Problem description »
Start with the line that holds "Screen dimensions: 980x724". Please copy it and each remaining line below exactly, leaving pictures out.

Stored items from a collection
- Opening Delimiter -

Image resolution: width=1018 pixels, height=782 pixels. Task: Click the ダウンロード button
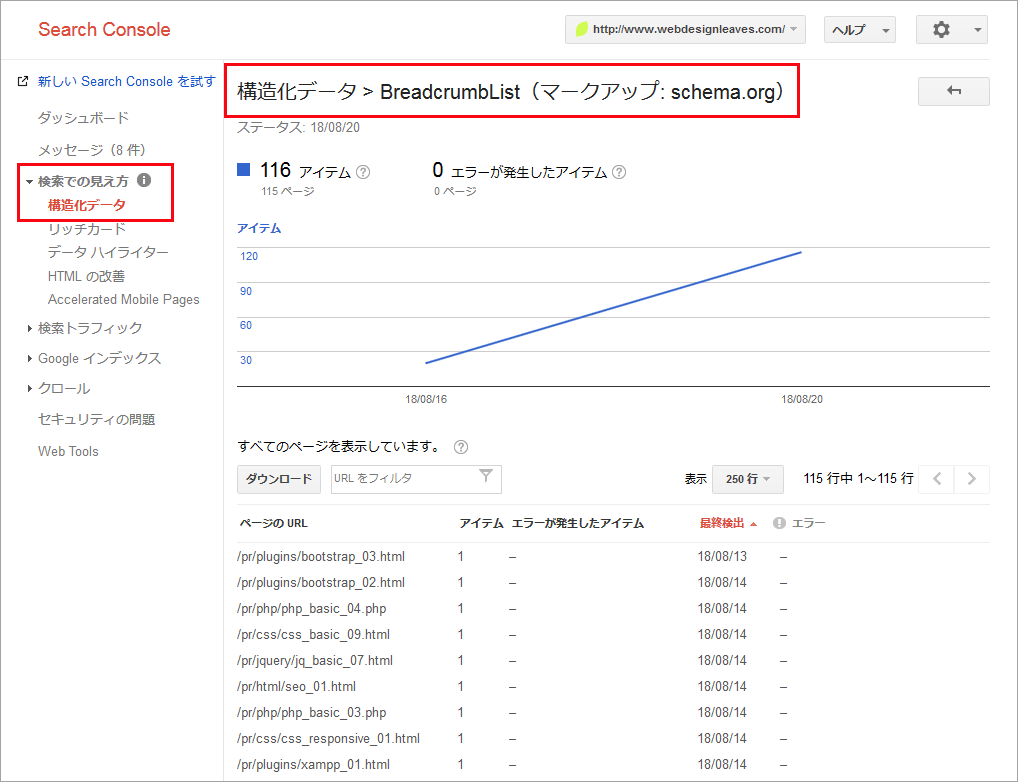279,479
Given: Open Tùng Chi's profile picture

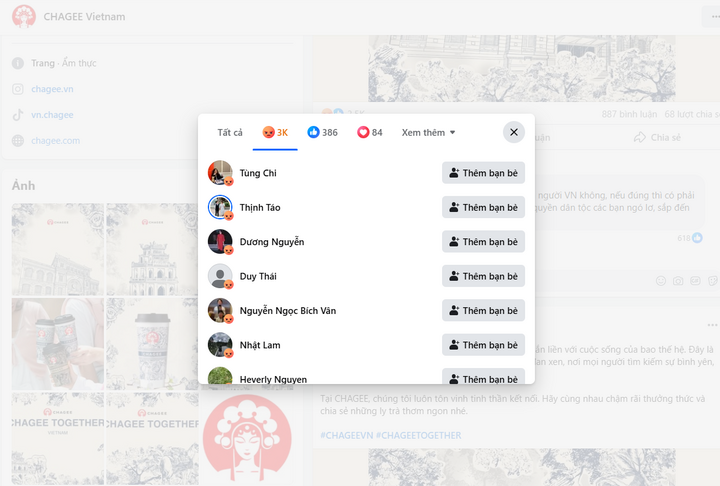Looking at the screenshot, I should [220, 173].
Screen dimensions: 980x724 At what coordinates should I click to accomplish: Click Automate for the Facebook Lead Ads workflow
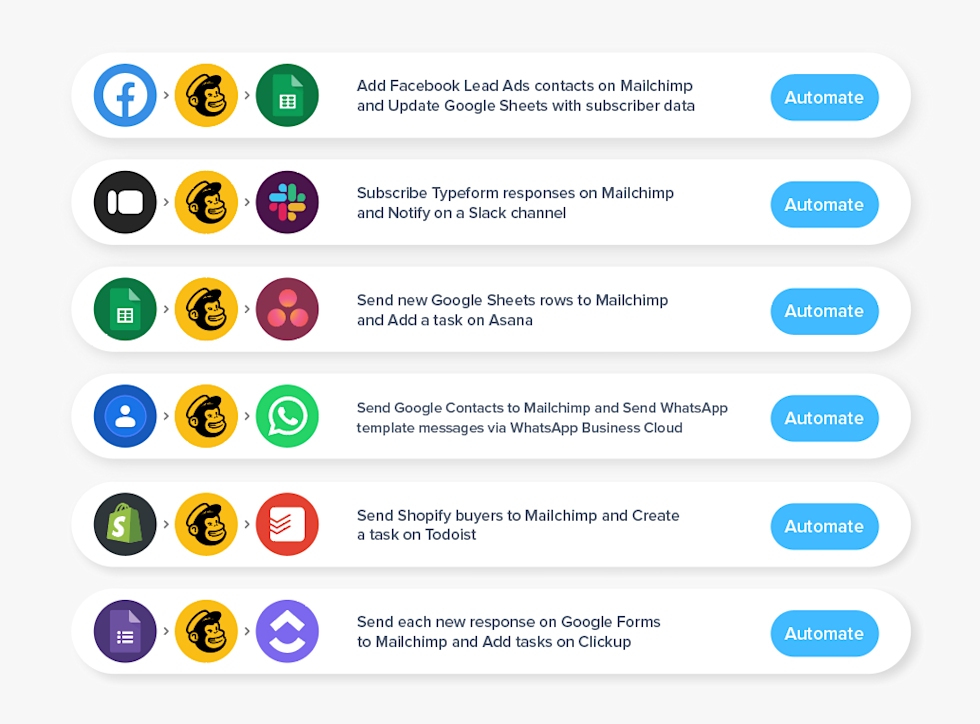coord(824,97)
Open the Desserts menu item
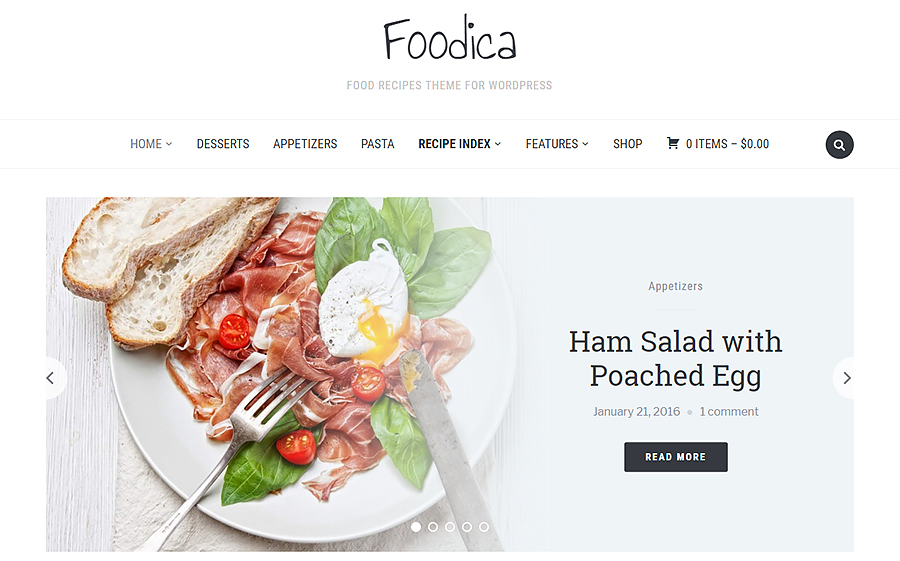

- Closing Delimiter -

Written solution »
Screen dimensions: 980x724 At what coordinates should I click to accomplish: Click Automate for the Facebook Lead Ads workflow
coord(824,97)
Open the Desserts menu item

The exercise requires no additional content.